SPD gegen 'Mutmaßungen' bei Grundsicherung

BERLIN (dpa-AFX) - Die SPD im Bundestag verteidigt die Höhe der Grundsicherung in Deutschland gegen Kritik von Innenminister Alexander Dobrindt (CSU). Die SPD-Sozialexpertin Annika Klose sagte der Deutschen Presse-Agentur in Berlin, "dass die Regelsätze nicht wie beschrieben deutlich zu hoch sind".

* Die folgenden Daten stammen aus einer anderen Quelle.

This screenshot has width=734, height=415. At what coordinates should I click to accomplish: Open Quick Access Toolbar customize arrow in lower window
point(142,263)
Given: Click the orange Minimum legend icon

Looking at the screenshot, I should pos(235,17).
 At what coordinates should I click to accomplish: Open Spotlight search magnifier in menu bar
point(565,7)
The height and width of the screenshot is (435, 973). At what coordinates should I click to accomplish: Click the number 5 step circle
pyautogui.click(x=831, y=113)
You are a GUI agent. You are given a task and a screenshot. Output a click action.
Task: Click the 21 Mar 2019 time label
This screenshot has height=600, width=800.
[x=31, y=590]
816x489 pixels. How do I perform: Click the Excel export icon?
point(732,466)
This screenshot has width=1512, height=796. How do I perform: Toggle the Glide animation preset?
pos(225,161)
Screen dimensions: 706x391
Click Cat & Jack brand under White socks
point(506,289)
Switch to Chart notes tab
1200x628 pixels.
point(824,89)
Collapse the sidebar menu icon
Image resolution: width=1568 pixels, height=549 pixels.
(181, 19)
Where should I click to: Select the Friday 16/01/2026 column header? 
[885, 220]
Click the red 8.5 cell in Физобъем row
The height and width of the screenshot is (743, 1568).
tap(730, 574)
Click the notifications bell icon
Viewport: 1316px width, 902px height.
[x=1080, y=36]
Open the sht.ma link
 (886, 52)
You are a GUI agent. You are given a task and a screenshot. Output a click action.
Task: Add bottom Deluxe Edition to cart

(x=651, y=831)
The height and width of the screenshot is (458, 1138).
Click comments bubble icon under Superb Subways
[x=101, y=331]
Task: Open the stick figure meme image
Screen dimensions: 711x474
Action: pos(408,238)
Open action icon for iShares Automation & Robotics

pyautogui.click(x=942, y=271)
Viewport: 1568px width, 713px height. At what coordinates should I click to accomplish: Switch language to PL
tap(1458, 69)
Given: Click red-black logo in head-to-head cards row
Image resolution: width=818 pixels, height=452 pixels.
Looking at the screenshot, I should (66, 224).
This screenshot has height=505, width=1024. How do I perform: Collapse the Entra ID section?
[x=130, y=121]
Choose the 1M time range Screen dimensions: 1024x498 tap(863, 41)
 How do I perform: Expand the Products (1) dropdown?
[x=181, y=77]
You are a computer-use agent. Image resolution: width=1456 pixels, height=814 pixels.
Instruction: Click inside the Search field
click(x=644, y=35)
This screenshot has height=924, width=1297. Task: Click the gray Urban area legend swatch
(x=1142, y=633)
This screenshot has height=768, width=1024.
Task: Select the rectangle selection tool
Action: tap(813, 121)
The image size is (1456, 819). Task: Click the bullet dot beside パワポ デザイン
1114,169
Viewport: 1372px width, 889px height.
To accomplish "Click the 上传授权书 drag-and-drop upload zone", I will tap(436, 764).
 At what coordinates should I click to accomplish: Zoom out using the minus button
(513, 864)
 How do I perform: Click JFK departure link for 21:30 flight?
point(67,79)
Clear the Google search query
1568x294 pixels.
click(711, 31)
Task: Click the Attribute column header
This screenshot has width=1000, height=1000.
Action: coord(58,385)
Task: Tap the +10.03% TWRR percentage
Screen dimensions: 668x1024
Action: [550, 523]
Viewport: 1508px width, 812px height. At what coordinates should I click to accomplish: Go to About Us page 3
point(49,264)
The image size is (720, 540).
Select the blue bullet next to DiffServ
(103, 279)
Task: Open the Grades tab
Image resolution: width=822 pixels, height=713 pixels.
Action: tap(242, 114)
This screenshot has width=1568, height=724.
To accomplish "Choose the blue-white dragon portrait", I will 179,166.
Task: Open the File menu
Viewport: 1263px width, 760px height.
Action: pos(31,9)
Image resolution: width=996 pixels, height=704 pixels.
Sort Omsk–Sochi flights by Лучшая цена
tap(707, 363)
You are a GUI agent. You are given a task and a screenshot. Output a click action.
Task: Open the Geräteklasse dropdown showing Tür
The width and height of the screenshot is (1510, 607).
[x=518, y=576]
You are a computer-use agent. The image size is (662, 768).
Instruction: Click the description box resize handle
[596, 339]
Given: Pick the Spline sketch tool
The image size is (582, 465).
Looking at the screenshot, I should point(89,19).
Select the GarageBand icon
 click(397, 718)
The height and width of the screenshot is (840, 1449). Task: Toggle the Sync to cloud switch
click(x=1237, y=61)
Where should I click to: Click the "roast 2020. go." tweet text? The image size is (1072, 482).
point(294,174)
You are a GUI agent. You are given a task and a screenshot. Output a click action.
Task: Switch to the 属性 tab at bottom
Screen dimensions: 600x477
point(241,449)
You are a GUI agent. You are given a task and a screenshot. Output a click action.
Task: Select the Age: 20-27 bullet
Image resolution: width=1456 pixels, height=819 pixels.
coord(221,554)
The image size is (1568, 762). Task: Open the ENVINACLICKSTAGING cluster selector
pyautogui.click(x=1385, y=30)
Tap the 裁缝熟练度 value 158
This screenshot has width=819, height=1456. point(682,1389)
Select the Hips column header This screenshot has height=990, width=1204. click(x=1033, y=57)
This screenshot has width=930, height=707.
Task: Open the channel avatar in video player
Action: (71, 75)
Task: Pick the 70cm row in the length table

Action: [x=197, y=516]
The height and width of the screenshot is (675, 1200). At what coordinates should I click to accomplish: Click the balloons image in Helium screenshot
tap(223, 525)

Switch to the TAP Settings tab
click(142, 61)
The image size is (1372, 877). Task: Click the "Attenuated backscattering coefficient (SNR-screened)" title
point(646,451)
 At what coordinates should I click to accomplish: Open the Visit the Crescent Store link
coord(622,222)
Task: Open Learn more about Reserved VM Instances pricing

Dobrindt hatte im "Focus" niedrigere Regelsätze gefordert. Heute sind es 563 Euro für Alleinstehende. Er sei nach wie vor überzeugt, "dass hier deutlich mehr Einsparungen möglich sind als bisher geplant", so Dobrindt. Massive Steigerungen beim Regelsatz in der vergangenen Wahlperiode hätten zu hohen Mehrkosten geführt. "Ich glaube, dass der Regelsatz derzeit zu hoch ist."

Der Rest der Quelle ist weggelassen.